The outcome of that effort is Blueprint Columbus, a more holistic approach to the city's sanitary sewer overflow problems. We learned about Blueprint Columbus last month, when Coleman spoke at the National League of Cities' Big Ideas for Cities event in Chicago. As a follow-up, we had a chance to speak with Susan Ashbrook and Dax Blake, the city's assistant director of sustainability and its administrator of sewerage and drainage, about their cross-departmental approach. As Blake says, the goal of Blueprint Columbus is to "treat the cause, not the symptom." This means working with residents to improve drainage from homes by installing sump pumps, redirecting roof run-off and repairing "laterals," the pipes that carry wastewater from houses. And on a larger scale, it involves building a system of green infrastructure to keep excess stormwater from entering the sanitary system in the first place.
We've written before about this new generation of green-infrastructure approaches to dealing with the problem of combined-sewer overflows, such as Philadelphia's Green City, Clean Waters initiative. Most of those programs are limited to a city's rights of way. Columbus is taking the next logical step. Its 30-year, lot-by-lot approach won't be cheap, operating not just in its dense downtown where impervious surfaces make water management a must but throughout the city wherever there are residential properties. At the end of the day, it's expected to cost essentially just as much as building the traditional holding-tank infrastructure that the city is eschewing.
However, the benefits to the city from its alternative approach are plentiful, taking a piece of infrastructure that would sit underground and rarely be used and replacing it with a holistic approach that can work toward a number of goals. For example, since the jobs created to implement the program don't require highly specialized skills, instead of bringing in outside contracted construction labor the city has created a green workforce development program. Members of Columbus' hard-to-employ population are given work training and should be employed for the many years all this work will take. Employment creation will be tracked and analyzed, underscoring the city's vision of the program as a way to meet multiple public goals.
In the same vein, the public utilities department is partnering with the parks and recreation department to pilot a program for repurposing long-vacant lots into parks through the city's tax-delinquent land bank.
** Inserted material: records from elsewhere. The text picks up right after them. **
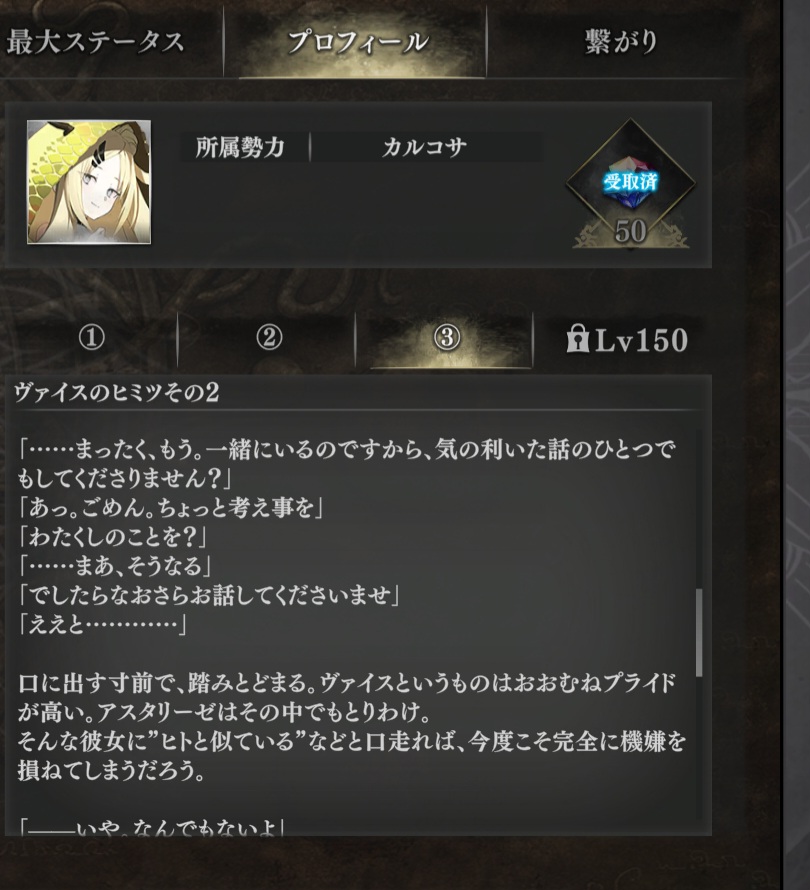
Task: Select profile page ③ tab
Action: click(447, 338)
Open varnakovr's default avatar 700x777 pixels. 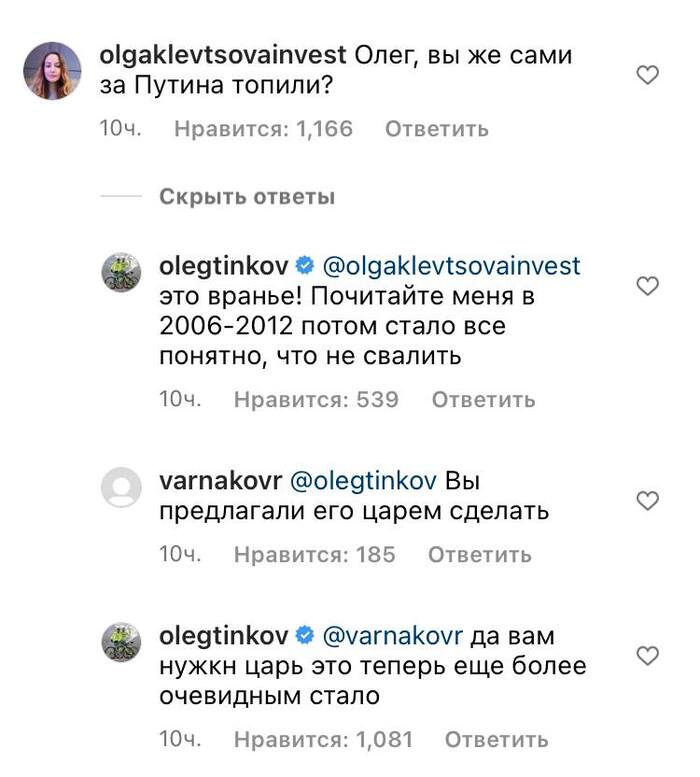point(126,487)
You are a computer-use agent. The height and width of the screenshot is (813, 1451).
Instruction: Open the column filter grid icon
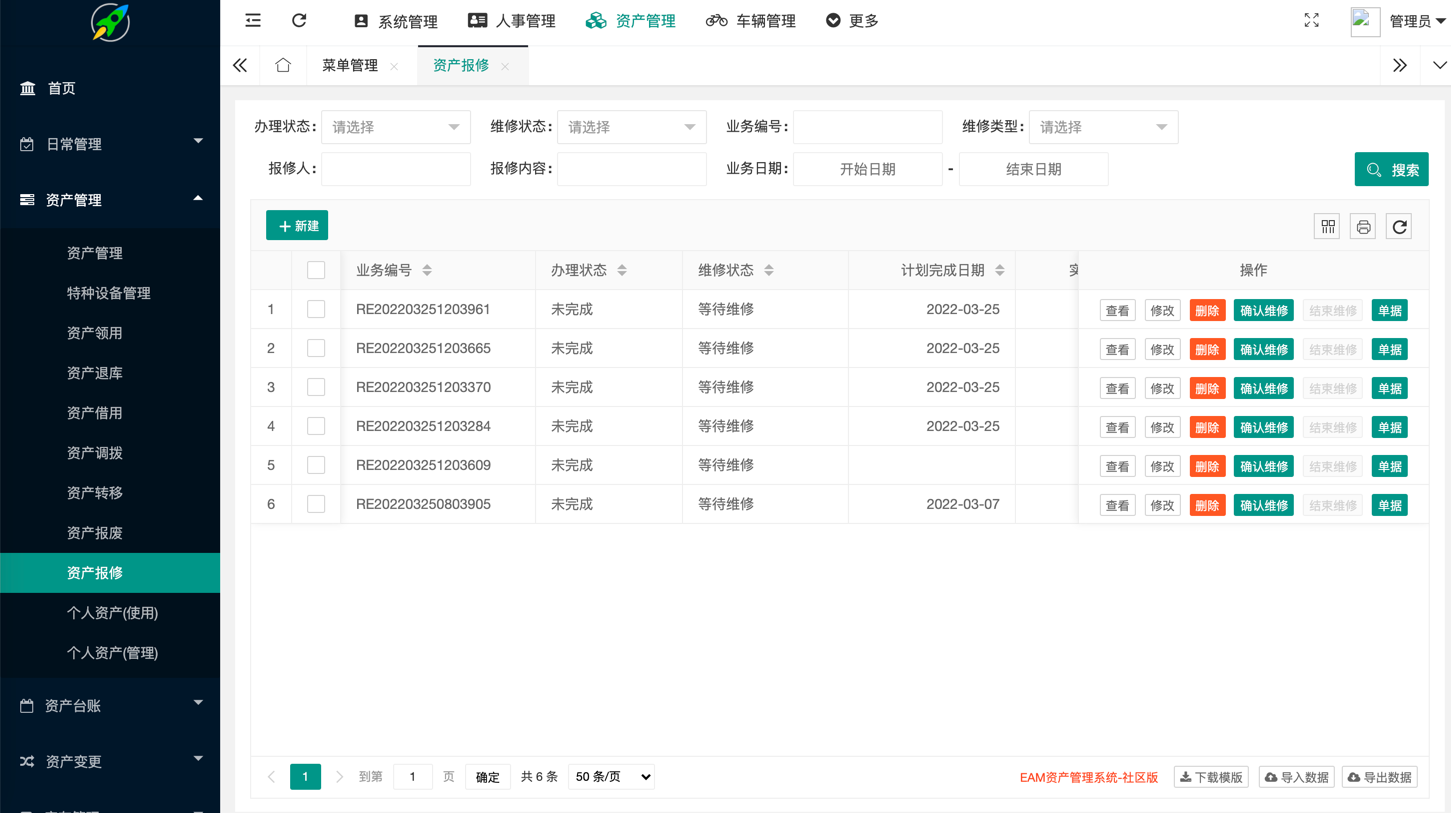pyautogui.click(x=1327, y=227)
Like other vacant property programs, the intention is to create an additional asset for the community and improve neighborhood stabilization and property values while simultaneously tackling the city's water-infrastructure needs. The city has started small with only five lots, but plans to repurpose hundreds of parcels into green infrastructure over the life of the project, demolishing old structures as needed to make way for new and multiple uses.
What we're seeing in cities like Columbus is part of a trend toward using green infrastructure to meet specific needs of utilities while generating a host of additional benefits for their communities. These cities are turning their infrastructural liabilities into assets.